Die Datenbasis für diese repräsentative Studie wurde über eine Online Befragung von 5017 Erwerbstätigen gewonnen. Ergebnis dessen war, dass 6,7% mindestens einmal in ihrem Leben Neuroenhancement betrieben haben, 3,3% zur Leistungssteigerung und 4,7% zur Stimmungsverbesserung. Allerdings kann man nicht immer davon ausgehen, dass ehrliche Antworten gegeben wurden und dass die soziale Erwünschtheit doch eine gewisse Rolle bei den Antworten spielt, so dass diese Ergebnisse vermutlich eine Unterschätzung der realen Situation darstellen. Durch eine besondere Betrachtungsweise sind die Forscher zu dem Ergebnis gelangt, dass unter Beachtung der Dunkelziffer insgesamt 12,1% der Erwerbstätigen jemals verschreibungspflichtige Medikamente zu sich genommen haben. Interessant ist dabei auch, dass Frauen Medikamente eher zur Stimmungsverbesserung und Männer vermehrt zur Leistungssteigerung einnehmen. Des Weiteren ist die Altersgruppe von 45-50 Jahren mit 8,2% am stärksten betroffen. Nimmt man die letzten 12 Monate als Betrachtungszeitraum haben 3,2% pNE betrieben. Insbesondere die zunehmende Arbeitsplatzunsicherheit und einfache Arbeiten erhöhen das Risiko des Medikamentenmissbrauchs. Betroffene haben verstärkt das Gefühl Medikamente zu nehmen, wenn kleine Fehler schwerwiegende Konsequenzen haben und wenn man die Gefühle im Griff haben muss. Außerdem müssen Erwerbstätige oftmals bis an die Grenze der Leistungsfähigkeit arbeiten. Als Motive für die Einnahme von Medikamenten werden am häufigsten Prüfungen, Präsentationen, Verhandlungen und Gespräche angegeben (41%). Dahinter folgt, dass die Arbeit dadurch leichter von der Hand geht (35,2%).
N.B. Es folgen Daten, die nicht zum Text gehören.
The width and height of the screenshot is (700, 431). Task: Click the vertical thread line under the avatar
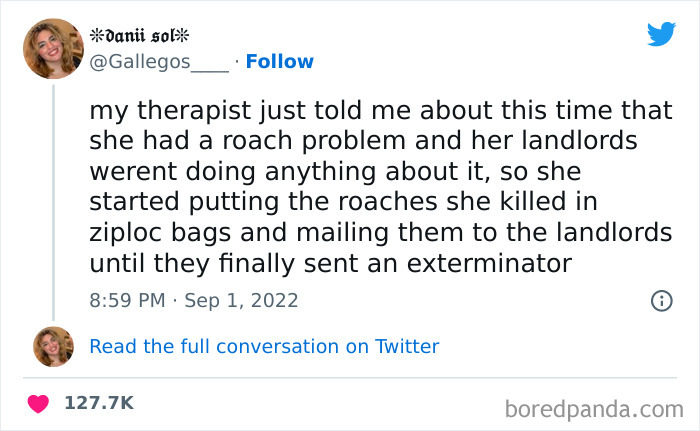pyautogui.click(x=53, y=200)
Im Vergleich zu 2008 zeigt sich ein Anstieg von 2% gesamt (4,7% → 6,7%) und auch bei regelmäßigem Gebrauch (mind. 2x im Monat) einen Anstieg von 2,2% auf 4,2%. Der harte Kern lässt sich also beim Neuroenhancement aktuell auf 4,2-6,7% (1,8 bis 2,87 Millionen Arbeitnehmer) vermuten und bis zu 12% (5,18 Millionen Beschäftigten) haben mindesten einmal in ihrem Leben arbeitsbedingt verschreibungspflichtige Medikamente zu sich genommen. Generell lässt sich feststellen, dass die Zahl immer noch geringer als vermutet ist, jedoch der Anstieg innerhalb von 6 Jahren als ziemlich stark zu bewerten ist.